ゼロから始める魔法の書



「そんな顔をするな。もしも君が人でないなら、我輩は世界が人でなしで溢れるようにと願う」
「魔女にそう願われたところでな・・・・・・」
まあ、悪い気はしない。だがそうとは口にしてやらない。

あらすじ

教会歴526年―。世界には魔女がいて『魔術』が存在していた。
そして、世界はまだ『魔法』を知らなかった。
そんな時代、人々に“獣堕ち”と蔑まれる半人半獣の傭兵がいた。
日々、人間になることを夢見る彼だったが、その数奇な運命を一人の魔女が一変させる。
「―戻りたいのか?人間に。ならば傭兵、我輩の護衛になってくれ」
ゼロと名乗る魔女は、使い方しだいでは世界を滅ぼしかねない魔法書“ゼロの書”を何者かに盗まれ、それを探す旅の途中だという。
傭兵は、人間の姿にしてもらうことを条件に、大ッ嫌いな魔女の護衛を引き受けるのだが、禁断の魔法書をめぐって人々の思惑が絡み合い…。

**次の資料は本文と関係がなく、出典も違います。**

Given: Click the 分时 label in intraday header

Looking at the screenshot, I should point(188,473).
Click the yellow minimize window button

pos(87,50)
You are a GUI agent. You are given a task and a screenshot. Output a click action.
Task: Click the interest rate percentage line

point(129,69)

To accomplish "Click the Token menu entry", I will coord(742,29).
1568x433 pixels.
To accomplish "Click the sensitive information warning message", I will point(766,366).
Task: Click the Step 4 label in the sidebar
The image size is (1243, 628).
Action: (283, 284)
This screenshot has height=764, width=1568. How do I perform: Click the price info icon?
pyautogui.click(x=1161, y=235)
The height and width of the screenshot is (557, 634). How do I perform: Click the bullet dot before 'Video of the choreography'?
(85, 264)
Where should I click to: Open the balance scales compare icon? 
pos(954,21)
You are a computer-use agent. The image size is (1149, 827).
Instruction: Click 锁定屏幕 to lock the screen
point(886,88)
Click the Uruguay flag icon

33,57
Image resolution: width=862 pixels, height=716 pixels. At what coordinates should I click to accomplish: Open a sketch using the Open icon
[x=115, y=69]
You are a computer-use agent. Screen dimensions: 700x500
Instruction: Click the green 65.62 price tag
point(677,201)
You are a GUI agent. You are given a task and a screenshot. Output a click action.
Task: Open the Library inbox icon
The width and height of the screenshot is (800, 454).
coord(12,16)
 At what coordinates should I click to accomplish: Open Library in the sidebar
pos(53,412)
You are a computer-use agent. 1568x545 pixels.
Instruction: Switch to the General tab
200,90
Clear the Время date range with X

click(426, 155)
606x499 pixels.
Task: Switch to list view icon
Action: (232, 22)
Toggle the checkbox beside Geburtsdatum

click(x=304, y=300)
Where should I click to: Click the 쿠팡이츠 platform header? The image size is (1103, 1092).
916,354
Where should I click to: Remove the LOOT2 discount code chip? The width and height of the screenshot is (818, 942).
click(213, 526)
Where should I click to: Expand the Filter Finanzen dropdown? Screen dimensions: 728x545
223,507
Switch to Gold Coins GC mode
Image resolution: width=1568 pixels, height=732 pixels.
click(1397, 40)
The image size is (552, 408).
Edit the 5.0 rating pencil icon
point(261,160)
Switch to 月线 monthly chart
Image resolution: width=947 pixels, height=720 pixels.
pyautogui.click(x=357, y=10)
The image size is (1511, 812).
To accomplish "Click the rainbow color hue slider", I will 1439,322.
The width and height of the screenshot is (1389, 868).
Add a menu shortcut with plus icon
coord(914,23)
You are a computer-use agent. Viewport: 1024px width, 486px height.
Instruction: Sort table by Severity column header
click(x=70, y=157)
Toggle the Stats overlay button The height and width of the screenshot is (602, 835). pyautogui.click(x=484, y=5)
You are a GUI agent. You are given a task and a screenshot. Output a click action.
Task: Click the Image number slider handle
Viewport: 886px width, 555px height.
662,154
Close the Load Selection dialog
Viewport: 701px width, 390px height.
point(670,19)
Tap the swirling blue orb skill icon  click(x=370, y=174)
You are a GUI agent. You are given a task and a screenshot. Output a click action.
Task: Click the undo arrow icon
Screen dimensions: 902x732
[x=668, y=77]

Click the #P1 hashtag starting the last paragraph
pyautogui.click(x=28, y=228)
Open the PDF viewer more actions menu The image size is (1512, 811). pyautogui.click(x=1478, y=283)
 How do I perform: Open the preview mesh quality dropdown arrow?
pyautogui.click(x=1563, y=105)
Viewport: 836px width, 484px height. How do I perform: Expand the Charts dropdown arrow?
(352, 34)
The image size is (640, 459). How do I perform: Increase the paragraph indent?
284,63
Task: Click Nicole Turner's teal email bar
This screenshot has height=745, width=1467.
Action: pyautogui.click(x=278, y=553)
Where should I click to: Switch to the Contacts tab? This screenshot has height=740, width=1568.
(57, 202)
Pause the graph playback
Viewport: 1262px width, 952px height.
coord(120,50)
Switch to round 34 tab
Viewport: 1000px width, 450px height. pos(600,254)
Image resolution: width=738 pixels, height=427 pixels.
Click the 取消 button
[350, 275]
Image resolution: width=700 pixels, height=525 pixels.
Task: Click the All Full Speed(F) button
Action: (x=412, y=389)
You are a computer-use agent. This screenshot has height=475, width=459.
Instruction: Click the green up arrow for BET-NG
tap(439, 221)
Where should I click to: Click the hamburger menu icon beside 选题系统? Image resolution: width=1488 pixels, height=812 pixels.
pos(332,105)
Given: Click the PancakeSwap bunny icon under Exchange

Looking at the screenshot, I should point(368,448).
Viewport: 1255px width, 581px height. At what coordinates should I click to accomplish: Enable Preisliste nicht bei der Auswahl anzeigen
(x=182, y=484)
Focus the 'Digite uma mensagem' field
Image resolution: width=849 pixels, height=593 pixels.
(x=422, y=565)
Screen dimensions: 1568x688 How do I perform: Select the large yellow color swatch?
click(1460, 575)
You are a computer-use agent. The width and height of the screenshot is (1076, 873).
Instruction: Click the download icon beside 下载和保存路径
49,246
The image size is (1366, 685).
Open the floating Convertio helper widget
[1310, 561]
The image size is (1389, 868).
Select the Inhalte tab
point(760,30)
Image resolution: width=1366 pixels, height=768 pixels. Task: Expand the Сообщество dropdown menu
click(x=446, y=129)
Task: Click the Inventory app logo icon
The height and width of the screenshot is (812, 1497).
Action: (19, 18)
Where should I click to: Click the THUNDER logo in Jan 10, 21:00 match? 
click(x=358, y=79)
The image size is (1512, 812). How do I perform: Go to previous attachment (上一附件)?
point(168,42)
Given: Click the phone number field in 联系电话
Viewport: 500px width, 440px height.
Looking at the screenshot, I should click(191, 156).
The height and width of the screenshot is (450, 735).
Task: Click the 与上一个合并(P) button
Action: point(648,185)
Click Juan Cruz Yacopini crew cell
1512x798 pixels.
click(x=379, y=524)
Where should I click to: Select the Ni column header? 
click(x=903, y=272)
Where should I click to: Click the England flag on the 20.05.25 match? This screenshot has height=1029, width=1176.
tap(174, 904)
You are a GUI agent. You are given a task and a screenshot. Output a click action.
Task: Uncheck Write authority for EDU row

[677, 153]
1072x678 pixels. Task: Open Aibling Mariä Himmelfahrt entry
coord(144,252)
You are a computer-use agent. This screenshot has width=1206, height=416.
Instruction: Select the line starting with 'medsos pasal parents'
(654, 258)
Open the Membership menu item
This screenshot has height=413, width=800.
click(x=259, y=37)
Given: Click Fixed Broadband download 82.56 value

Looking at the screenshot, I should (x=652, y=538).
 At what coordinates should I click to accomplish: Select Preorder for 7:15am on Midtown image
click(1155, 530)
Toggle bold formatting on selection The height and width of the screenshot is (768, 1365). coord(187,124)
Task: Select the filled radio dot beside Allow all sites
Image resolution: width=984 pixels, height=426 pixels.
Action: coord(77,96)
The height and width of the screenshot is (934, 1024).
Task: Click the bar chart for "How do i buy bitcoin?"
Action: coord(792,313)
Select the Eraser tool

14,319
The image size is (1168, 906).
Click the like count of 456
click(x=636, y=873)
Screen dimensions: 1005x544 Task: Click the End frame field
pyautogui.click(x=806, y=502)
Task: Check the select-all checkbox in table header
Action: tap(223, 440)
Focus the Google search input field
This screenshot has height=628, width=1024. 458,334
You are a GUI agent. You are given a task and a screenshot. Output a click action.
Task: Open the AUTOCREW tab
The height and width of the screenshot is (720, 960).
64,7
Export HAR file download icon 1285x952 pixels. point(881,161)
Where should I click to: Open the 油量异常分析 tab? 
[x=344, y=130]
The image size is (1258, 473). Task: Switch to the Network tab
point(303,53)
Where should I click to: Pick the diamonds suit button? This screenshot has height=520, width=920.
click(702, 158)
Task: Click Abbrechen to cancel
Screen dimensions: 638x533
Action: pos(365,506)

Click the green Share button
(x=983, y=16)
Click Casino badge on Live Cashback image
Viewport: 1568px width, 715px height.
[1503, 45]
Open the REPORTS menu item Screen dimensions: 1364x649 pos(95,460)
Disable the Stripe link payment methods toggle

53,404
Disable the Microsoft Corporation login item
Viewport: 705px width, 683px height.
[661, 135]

第20回電撃小説大賞・大賞受賞作!


感想
一般的な家庭からもふとしたことから半分獣の姿の人間が生まれる世界。
主人公もそんな半人半獣の一人。
彼は、人に厭われ、獣にも嫌われ、魔女には触媒として命を狙われる日々。
そんな彼の生きる道は傭兵しかなく、戦場を転々としています。そんなある日、風変わりな魔女、ゼロと出会い・・・。
獣姿の主人公って昨今のラノベじゃ珍しいですね。
また、獣の主人公が強すぎるわけでもなく、我が身の不幸を程々に嘆きながら折り合いをつかせて生きてる感じがとても新鮮でした。


ですが、この作品でもっとも魅力的なのはその世界観でしょう。
序盤で、魔法の語源、獣堕ちの起源の説明がゼロの口からなされるんですが、それがとても上手い。
世界観の説明の旨さに一気に惹きこまれてしまいました。そのあたりはどこか「スレイヤーズ」みたいな古き良きライトノベルを感じさせるものがあったと思います。
ココ最近のファンタジーの中じゃかなり上手い「魔法」の作りじゃないでしょうか。
とてもワクワクしました。次回があるなら是非読みたいですし、大賞は余裕で納得です。伏線の回収もお見事。
ちなみにヒロインは我輩系女子です。